Jacqueline de Ribes, la femme française
by Gilles DenisPORTRAIT. Plus qu'une femme du monde, la comtesse de Ribes est une icône française qui disperse chez Sotheby's ses collections d'art : retour sur un destin.
La rumeur de la ville veut que les titres de presse de ces derniers jours ne comblent pas la comtesse de Ribes née Jacqueline de Beaumont. Sa discrétion flamboyante et son éducation jugeraient aussi doux qu'inapproprié dans un contexte un rien social le bruit accompagnant la nouvelle vie qu'elle a décidé d'offrir aux trésors des arts décoratifs et de bibliophilie de l'hôtel familial de la rue de la Bienfaisance, dispersés chez Sotheby's. Elle ne se reconnaît pas dans la vague de nostalgie qui célèbre à travers ces objets inanimés l'âme de « la Bienfaisance », comme disent les habitués de cette maison Second Empire de la plaine Monceau célébrant le XVIIIe siècle et la douceur de vivre d'avant 1789.
La Bienfaisance ? Un esprit plus qu'un lieu. Un ton plus que l'écho des derniers grands Salons. Un goût plus qu'un manifeste de l'art de vivre « à la française ». Quand les Guermantes ne recevaient que le Faubourg Saint-Germain – du moins avant la grande catastrophe transformant Madame Verdurin en princesse – et Marie-Laure de Noailles que l'avant-garde et des gigolos, Jacqueline de Ribes unit en un même mouvement politiques et philosophes, habits verts et patrons d'industrie, vrai Gotha et nouvelle aristocratie des arts.
De Jean d'O à Saint Laurent
De Jean d'Ormesson à Juppé, des Windsor aux Rothschild, des Mitterrand (côté culture) aux Saxe-Cobourg de passage, tous voulaient « en être ». Tous succombaient à sa grâce faisant croire à chacun que lui seul comptait à ses yeux, que la soirée n'existait que par la joie qu'elle avait de le recevoir.

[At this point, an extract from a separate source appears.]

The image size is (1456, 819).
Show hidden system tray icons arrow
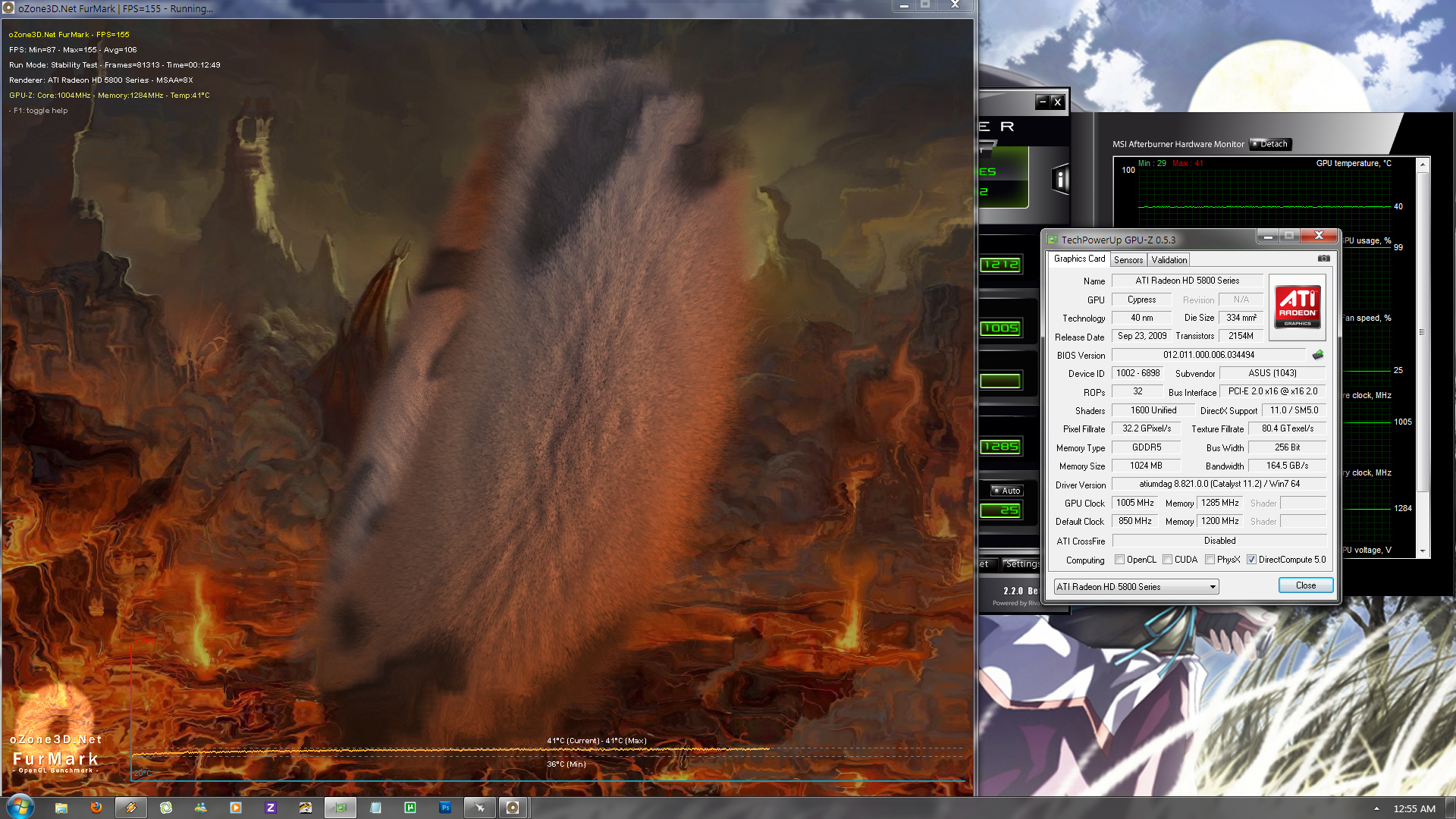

Tous goûtaient son art de la conversation – enlevé comme celui des Mortemart célébré par Saint Simon, la méchanceté en moins. Tous admiraient son allure qui fit d'elle une muse, séduisant des photographes, comme Richard Avedon fasciné par son profil, des couturiers comme Yves Saint Laurent, la comparant à rien de moins que l'anneau des Nibelungen, et des pythies, comme Diana Vreeland, mythique patronne du Vogue américain. L'unanimisme qui entoure Jacqueline de Ribes pourrait être suspect. Et les louanges qui s'élèvent autour de cette grande muette – elle fuit les médias – ne camoufler que le vide d'un entre-soi ravi.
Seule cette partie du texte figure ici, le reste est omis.